German art between the wars

Germany was defeated and exhausted in 1918 at the end of WWI. The equally exhausted victors imposed harsh terms on Germany. It was forced to forfeit its overseas colonial possessions, to cede land to its neighbors, and to pay reparations. As demobilized troops returned, German cities filled with unemployed, often maimed veterans. The Socialists briefly seized power and by the early 1920s hyperinflation further destabilized the nation. Neue Sachlichkeit or the New Objectivity cast a cold sharp eye on Modern Germany’s hypocrisy, aggression, and destitution even as extremists on the political right consolidated power. The National Socialists or Nazi Party won the chancellorship in 1933 and quickly used art and architecture as a means build the myth of a pure German people shaped by the land and unsullied by modern industrial culture. This tutorial looks at the ways that competing political ideologies each used art for its own purposes.

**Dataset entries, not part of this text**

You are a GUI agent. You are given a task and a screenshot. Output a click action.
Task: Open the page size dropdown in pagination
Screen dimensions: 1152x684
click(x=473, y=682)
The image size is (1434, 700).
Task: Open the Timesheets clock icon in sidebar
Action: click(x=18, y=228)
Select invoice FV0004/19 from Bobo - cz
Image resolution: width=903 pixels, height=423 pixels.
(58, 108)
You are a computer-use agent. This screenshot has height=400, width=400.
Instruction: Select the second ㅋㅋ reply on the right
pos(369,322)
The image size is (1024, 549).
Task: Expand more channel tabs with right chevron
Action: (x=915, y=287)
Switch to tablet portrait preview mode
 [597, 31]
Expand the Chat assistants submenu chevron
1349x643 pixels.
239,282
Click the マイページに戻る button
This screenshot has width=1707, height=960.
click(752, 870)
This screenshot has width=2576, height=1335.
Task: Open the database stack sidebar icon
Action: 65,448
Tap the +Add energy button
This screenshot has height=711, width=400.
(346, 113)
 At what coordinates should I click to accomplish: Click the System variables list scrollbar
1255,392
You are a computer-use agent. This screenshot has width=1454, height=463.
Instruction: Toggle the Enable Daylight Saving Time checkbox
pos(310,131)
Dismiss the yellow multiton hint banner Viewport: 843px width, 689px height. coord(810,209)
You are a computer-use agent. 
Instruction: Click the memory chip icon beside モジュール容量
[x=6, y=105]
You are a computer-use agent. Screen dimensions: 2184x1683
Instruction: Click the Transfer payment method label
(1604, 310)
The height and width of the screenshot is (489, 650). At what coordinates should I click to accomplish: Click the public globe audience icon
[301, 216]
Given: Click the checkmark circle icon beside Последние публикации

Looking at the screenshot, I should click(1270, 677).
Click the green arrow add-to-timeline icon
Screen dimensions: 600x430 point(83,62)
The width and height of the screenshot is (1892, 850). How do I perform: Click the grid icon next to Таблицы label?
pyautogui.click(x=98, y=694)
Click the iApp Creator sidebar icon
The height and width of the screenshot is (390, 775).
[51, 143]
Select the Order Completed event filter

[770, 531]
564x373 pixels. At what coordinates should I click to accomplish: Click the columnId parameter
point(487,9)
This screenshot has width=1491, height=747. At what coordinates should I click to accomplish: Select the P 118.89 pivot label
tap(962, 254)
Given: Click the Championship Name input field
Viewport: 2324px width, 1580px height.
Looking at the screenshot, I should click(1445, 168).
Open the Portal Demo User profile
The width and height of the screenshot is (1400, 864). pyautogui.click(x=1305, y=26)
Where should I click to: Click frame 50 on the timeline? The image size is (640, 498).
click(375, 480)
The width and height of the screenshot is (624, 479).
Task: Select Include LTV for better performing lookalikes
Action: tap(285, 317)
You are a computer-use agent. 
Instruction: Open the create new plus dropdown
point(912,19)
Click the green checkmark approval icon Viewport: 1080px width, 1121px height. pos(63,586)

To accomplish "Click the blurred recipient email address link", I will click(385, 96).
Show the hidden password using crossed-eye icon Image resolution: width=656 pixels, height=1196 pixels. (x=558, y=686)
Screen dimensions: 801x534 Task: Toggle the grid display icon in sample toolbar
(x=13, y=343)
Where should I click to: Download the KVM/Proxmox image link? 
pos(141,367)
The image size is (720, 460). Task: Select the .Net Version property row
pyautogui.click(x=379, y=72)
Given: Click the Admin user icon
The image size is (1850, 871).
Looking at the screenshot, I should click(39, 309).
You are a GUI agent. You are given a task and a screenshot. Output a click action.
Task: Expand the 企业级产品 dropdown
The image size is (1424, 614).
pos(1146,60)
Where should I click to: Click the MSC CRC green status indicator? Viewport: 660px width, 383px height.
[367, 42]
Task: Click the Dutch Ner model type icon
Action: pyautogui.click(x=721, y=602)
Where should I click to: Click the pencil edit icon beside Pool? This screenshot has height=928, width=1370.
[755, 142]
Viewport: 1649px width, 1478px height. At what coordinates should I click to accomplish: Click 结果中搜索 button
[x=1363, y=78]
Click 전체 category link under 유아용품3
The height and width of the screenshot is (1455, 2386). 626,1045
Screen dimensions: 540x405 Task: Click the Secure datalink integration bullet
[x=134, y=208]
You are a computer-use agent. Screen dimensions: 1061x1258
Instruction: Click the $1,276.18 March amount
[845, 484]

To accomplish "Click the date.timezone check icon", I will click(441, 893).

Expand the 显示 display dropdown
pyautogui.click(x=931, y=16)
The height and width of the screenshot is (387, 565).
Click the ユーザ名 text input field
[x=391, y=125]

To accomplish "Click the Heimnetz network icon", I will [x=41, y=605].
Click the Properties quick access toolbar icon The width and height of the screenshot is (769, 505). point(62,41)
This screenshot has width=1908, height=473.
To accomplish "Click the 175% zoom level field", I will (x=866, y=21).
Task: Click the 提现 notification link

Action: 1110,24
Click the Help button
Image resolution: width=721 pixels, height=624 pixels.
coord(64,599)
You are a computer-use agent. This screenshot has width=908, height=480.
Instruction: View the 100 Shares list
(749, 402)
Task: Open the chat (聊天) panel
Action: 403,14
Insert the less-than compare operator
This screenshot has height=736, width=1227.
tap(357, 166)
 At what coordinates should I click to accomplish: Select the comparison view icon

International style architecture

Towers of glass and steel from the mid-20th Century suggest, for many people, the rationalization of urban space that dehumanized our cities with empty plazas, rigorous geometries and uniformity. But International style architecture was born of the utopian idea that innovative design could improve the lives millions and its forms recall the clarity and harmony of ancient Greek architecture. This tutorial treats the late work of Ludwig Mies van der Rohe, Gordon Bunshaft, and Frank Lloyd Wright.

American Modernism

Art had never been especially important in America. Before the Civil War, many of America’s best artists went to Europe and stayed. Even after the war, American artists found little enthusiasm for their work unless it was directly informed by European precedents. By the first years of the 20th Century, a small group of American artists began to paint the gritty streets of New York and were called the Ashcan School for their portrayal of life in the tenements. In 1913 however, the Armory Show exhibited advanced American and European art and helped to create a market for the work of Georgia O’Keeffe and other members of modern galleries like Alfred Steiglitz’s 291 and Peggy Guggenheim’s Art of This Century. During the Great Depression artists such as Grant Wood portrayed rural life in the south and midwest and became known as regionalists while other realists such as Edward Hopper rendered the alienation of the modern city. Meanwhile, Surrealist ideas infused a younger generation of artists’ work in Mexico and the US which would result, by the end of WWII, in the first internationally important American art movement, Abstract Expressionism.